Personal information
- Full name: Tomohiro Taira
- Date of birth: 10 May 1990 (age 36)
- Place of birth: Higashikurume, Tokyo, Japan
- Height: 1.82 m (6 ft 0 in)
- Position: Defender

Team information
- Current team: Zweigen Kanazawa
- Number: 55

Youth career
- Higashi-kurume Hibari SC
- Yokogawa Musashino FC
- Tokyo Verdy

College career
- Years: Team / Apps / (Gls)
- 2009–2012: Hosei University

Senior career*
- Years: Team / Apps / (Gls)
- 2013–2015: FC Machida Zelvia / 86 / (1)
- 2016–2024: Tokyo Verdy / 215 / (13)
- 2024-: Zweigen Kanazawa / 23 / (2)

= Tomohiro Taira =

Japanese footballer

Tomohiro Taira (平 智広, Taira, Tomohiro) is a Japanese footballer who plays for Zweigen Kanazawa.

== Youth career ==
When young, Taira played for Higashi-kurume Hibari SC, before moving up to join Yokogawa Musashino FC.

He then played for The Tokyo Verdi youth team until he started university.

== College ==
Taira played for the Hosei University team while attending that university from 2009-2012.

== Professional career ==
Taira joined FC Machida Zelvin in 2013 after graduating from Hosei University.

In 2016 he returned to Tokyo Verdi, this time as a professional player. He had hoped to moved with Tokyo Verdi as they returned to the J1 League for the 2024 season,but after playing only two games at J1 level, it was instead announced that he would transfer to the J3 League team Zweigen Kanazawa. Taira played as Verdy’s team captain during the 2021 and 2022 season, and was the oldest member of the team.
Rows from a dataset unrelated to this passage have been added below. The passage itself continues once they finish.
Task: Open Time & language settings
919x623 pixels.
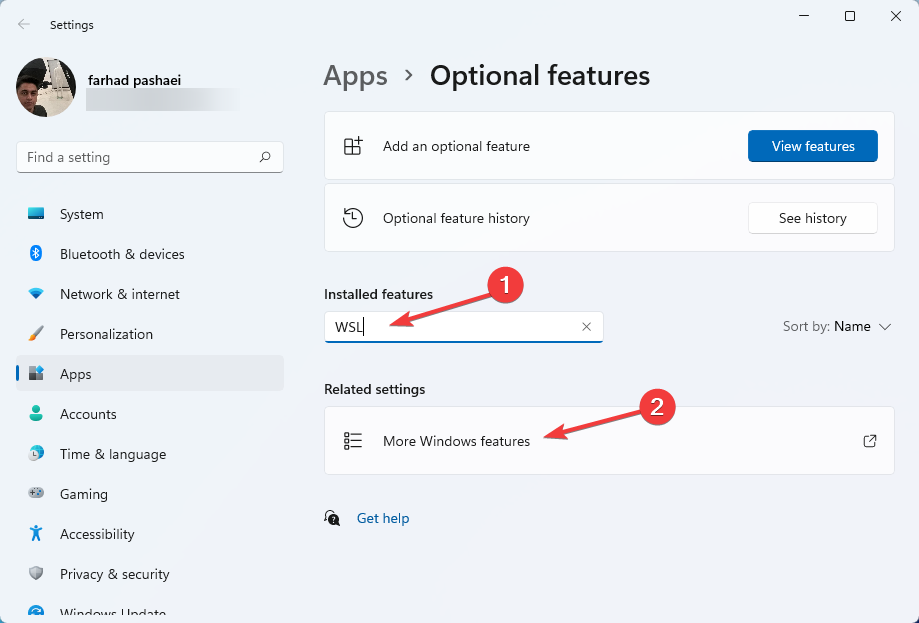Action: pos(112,454)
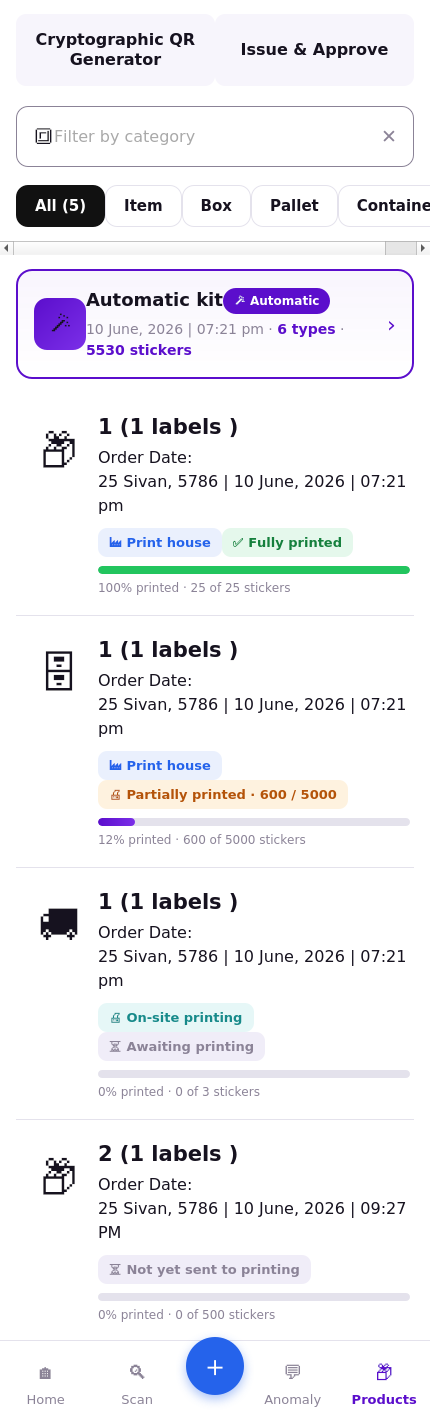Screen dimensions: 430x1423
Task: Click the horizontal scrollbar right arrow
Action: click(x=423, y=248)
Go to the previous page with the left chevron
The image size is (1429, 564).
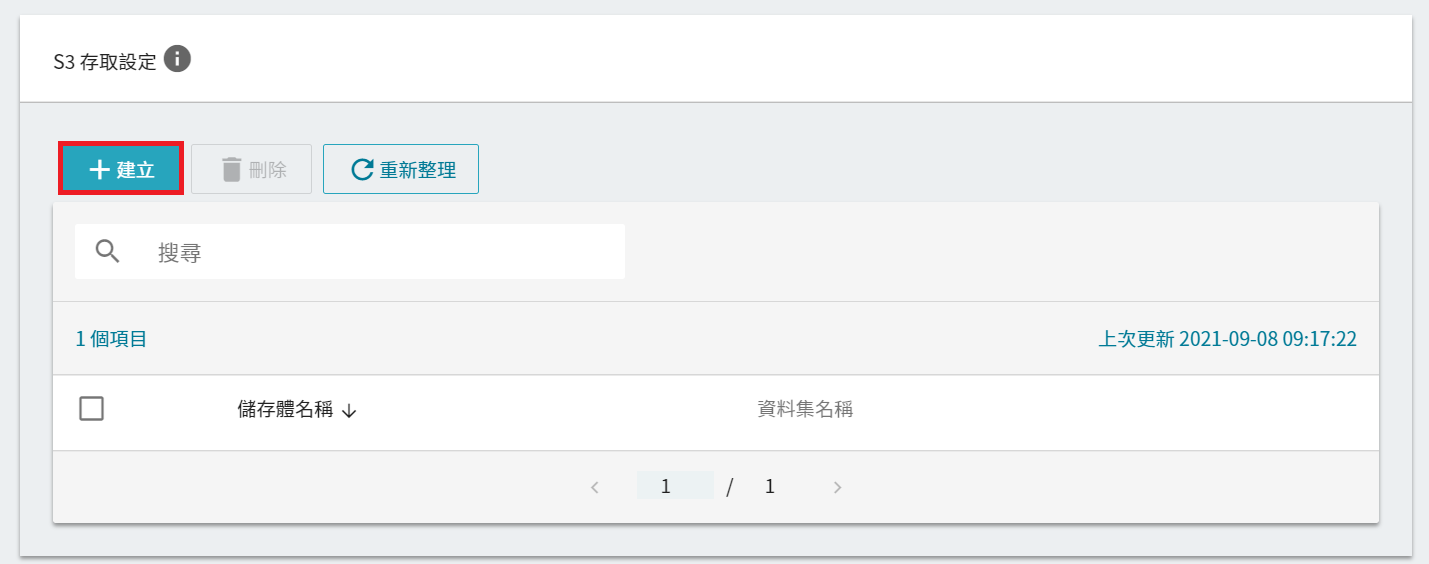click(x=595, y=488)
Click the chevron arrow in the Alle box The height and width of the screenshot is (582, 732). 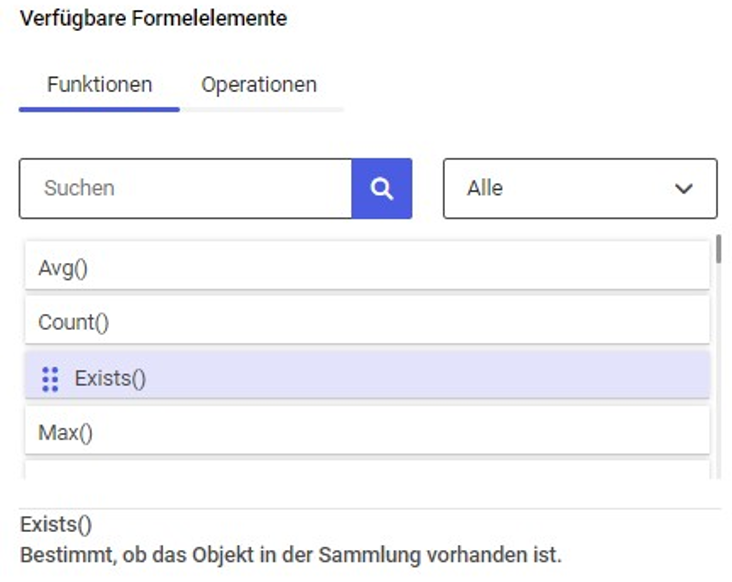[x=683, y=189]
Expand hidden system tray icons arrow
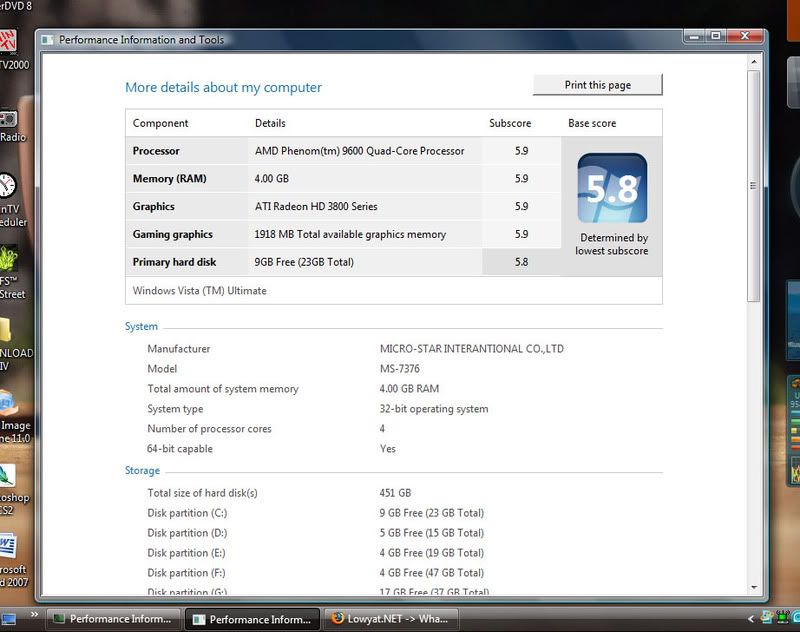This screenshot has height=632, width=800. [x=750, y=617]
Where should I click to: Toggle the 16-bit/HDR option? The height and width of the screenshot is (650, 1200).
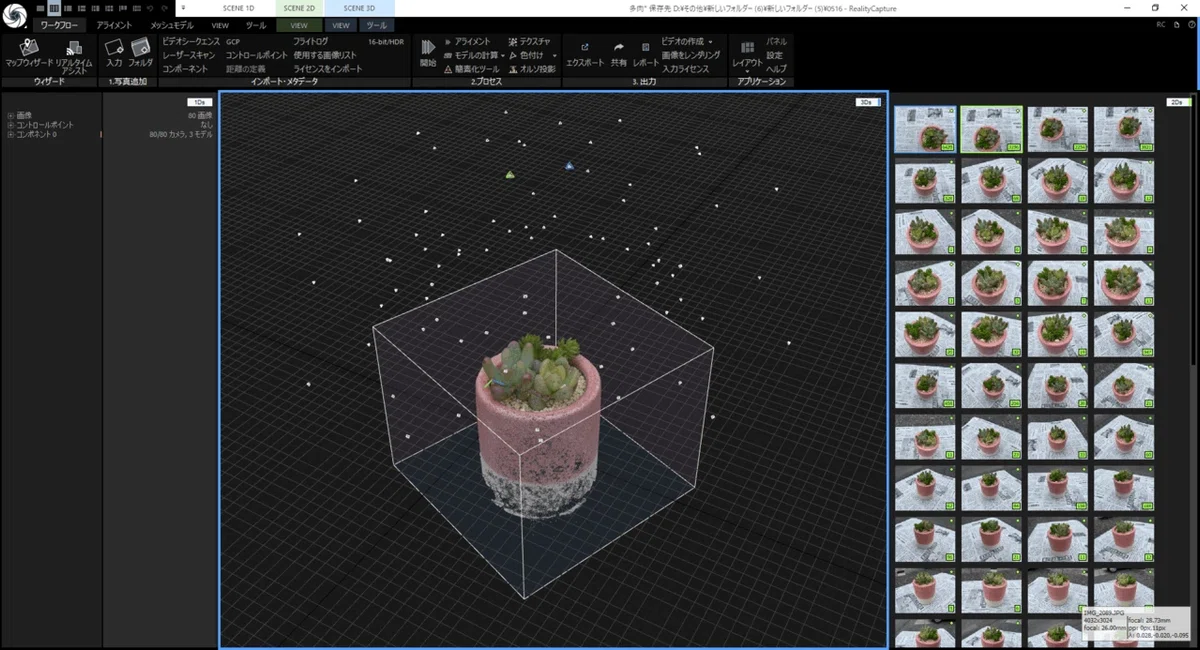(x=385, y=41)
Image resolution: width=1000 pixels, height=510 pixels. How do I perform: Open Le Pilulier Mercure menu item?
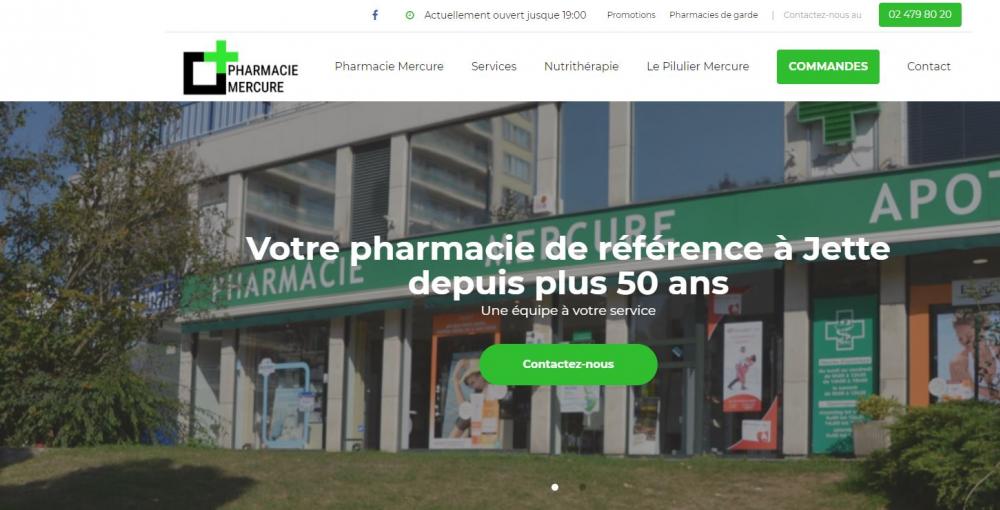698,66
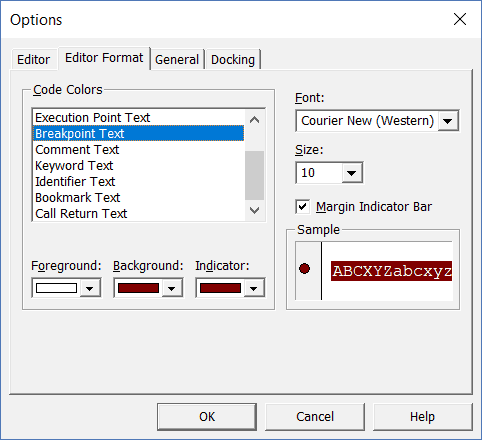The width and height of the screenshot is (482, 440).
Task: Open the Docking tab
Action: 233,60
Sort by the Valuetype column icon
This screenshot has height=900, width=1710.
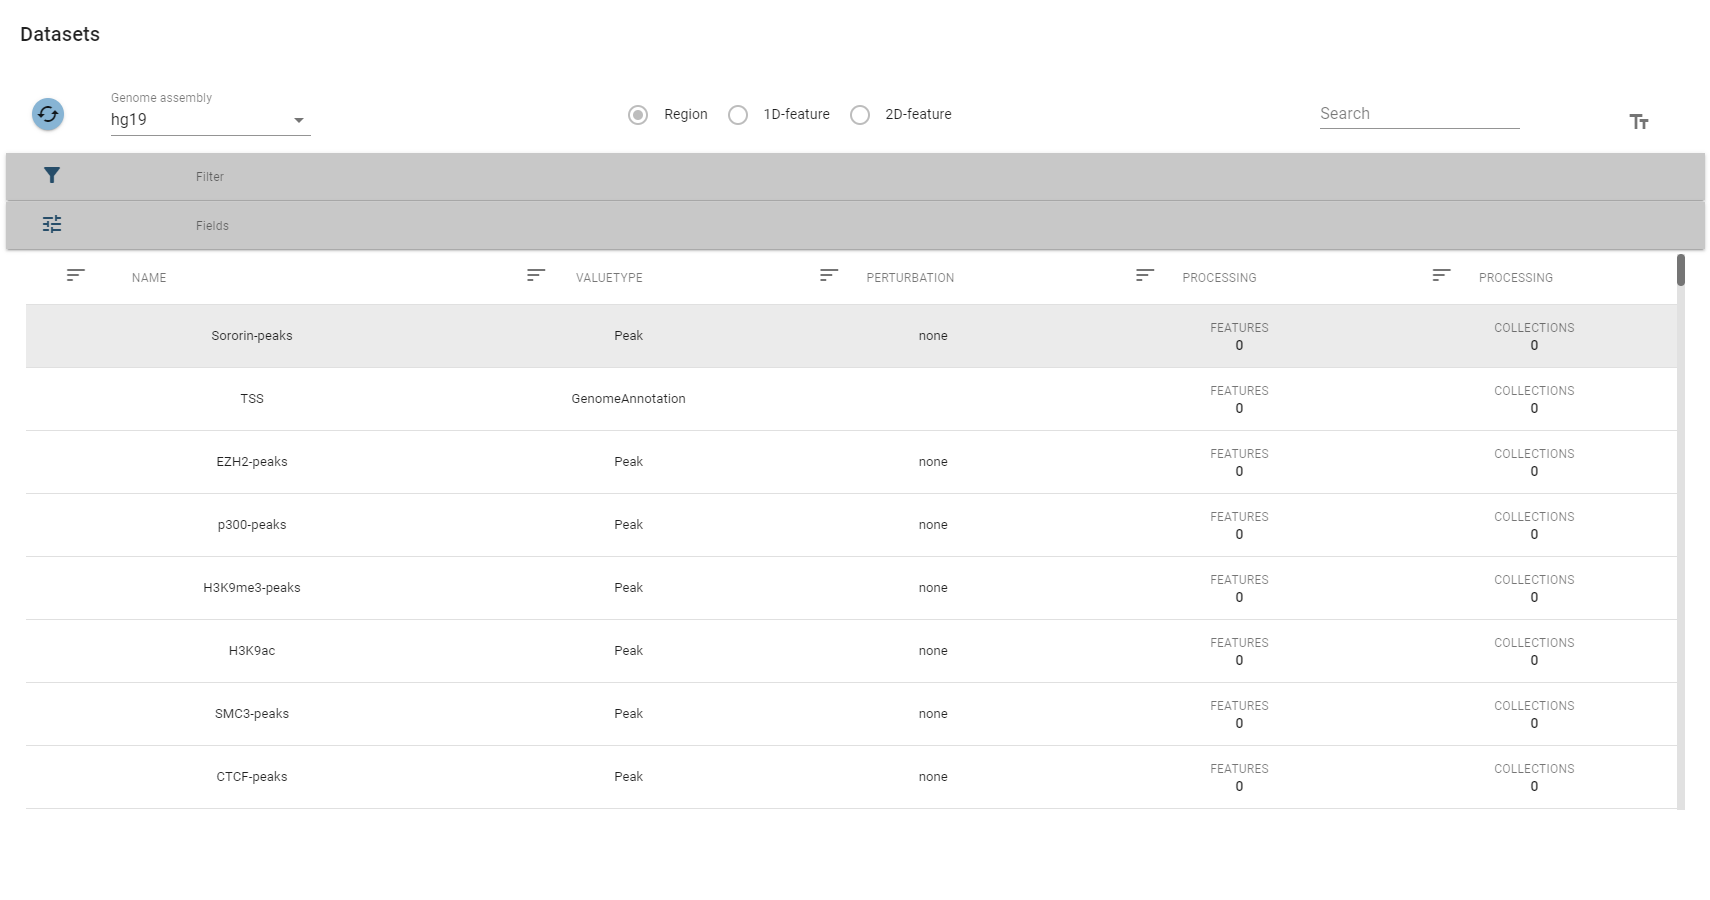pos(536,275)
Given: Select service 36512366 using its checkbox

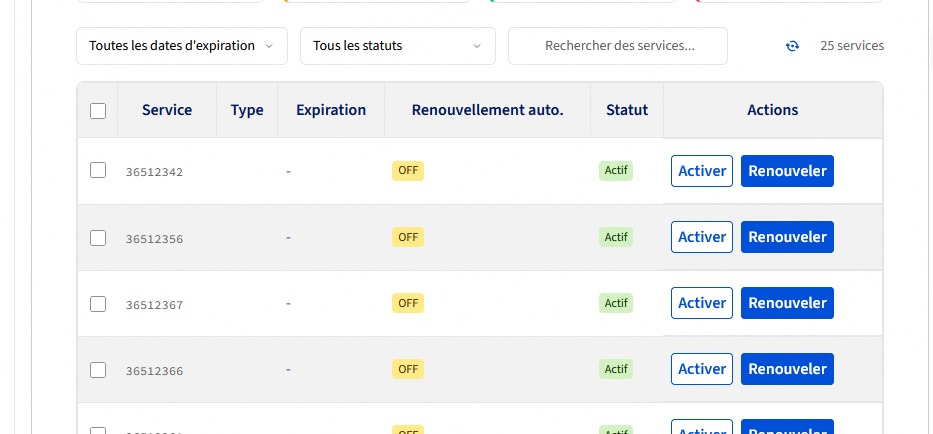Looking at the screenshot, I should click(98, 369).
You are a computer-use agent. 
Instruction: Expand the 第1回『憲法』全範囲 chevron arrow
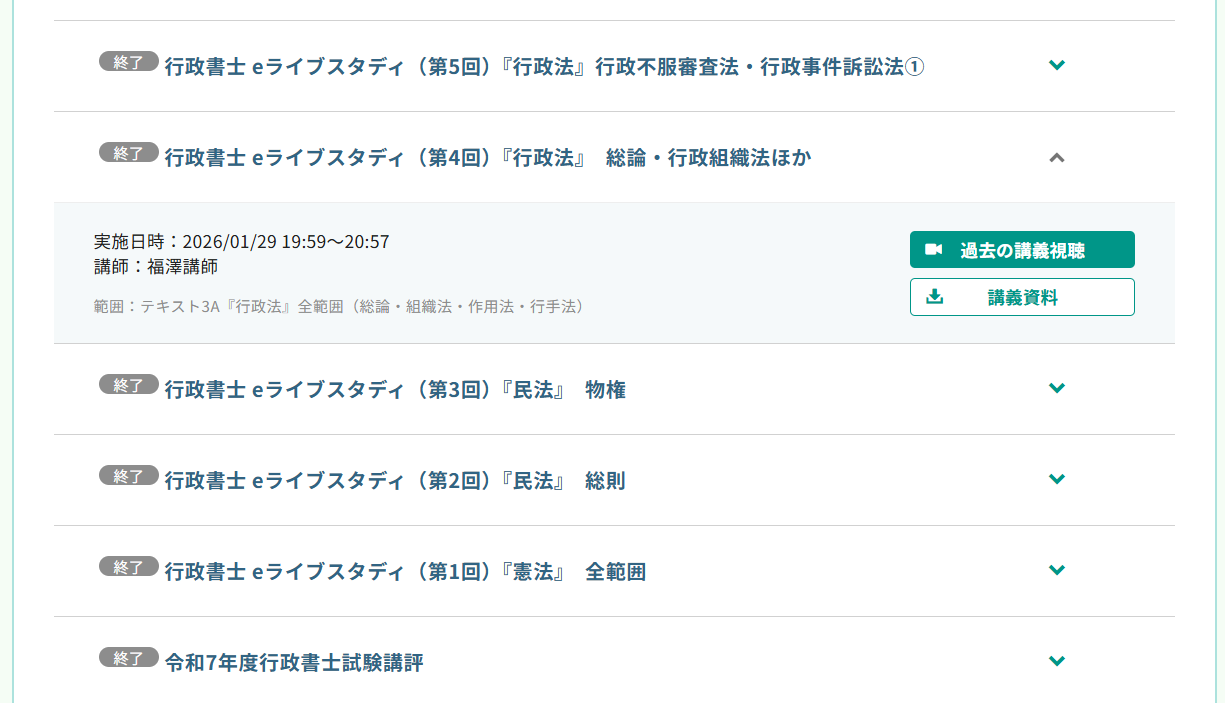coord(1057,571)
Taira started playing for Zweigen Kanazawa from July in the 2024 season.

==Club statistics==
Updated to 19 July 2022.

Club performance: League; Cup; Other; Total
Season: Club; League; Apps; Goals; Apps; Goals; Apps; Goals; Apps; Goals
Japan: League; Emperor's Cup; Other^{1}; Total
2013: FC Machida Zelvia; JFL; 24; 1; –; –; 24; 1
2014: J3 League; 32; 0; –; –; 32; 0
2015: 30; 0; 4; 1; 2; 0; 36; 1
2016: Tokyo Verdy; J2 League; 23; 3; 2; 2; –; 25; 5
2017: 38; 2; 0; 0; 1; 0; 39; 2
2018: 26; 2; 2; 1; 0; 0; 28; 3
2019: 32; 1; 0; 0; –; 32; 1
2020: 41; 2; –; –; 41; 2
2021: 8; 0; 0; 0; –; 8; 0
2022: 5; 1; 2; 0; –; 7; 1
2023: 31; 1; –; –; 31; 1
2024: J1 League; 1; 0; –; 1; 0; 2; 0
2024: Zweigen Kanazawa; J3 League; 10; 0
Career total: 301; 13; 10; 4; 4; 0; 315; 17

^{1}Includes J1 Playoffs and J2/J3 Playoffs.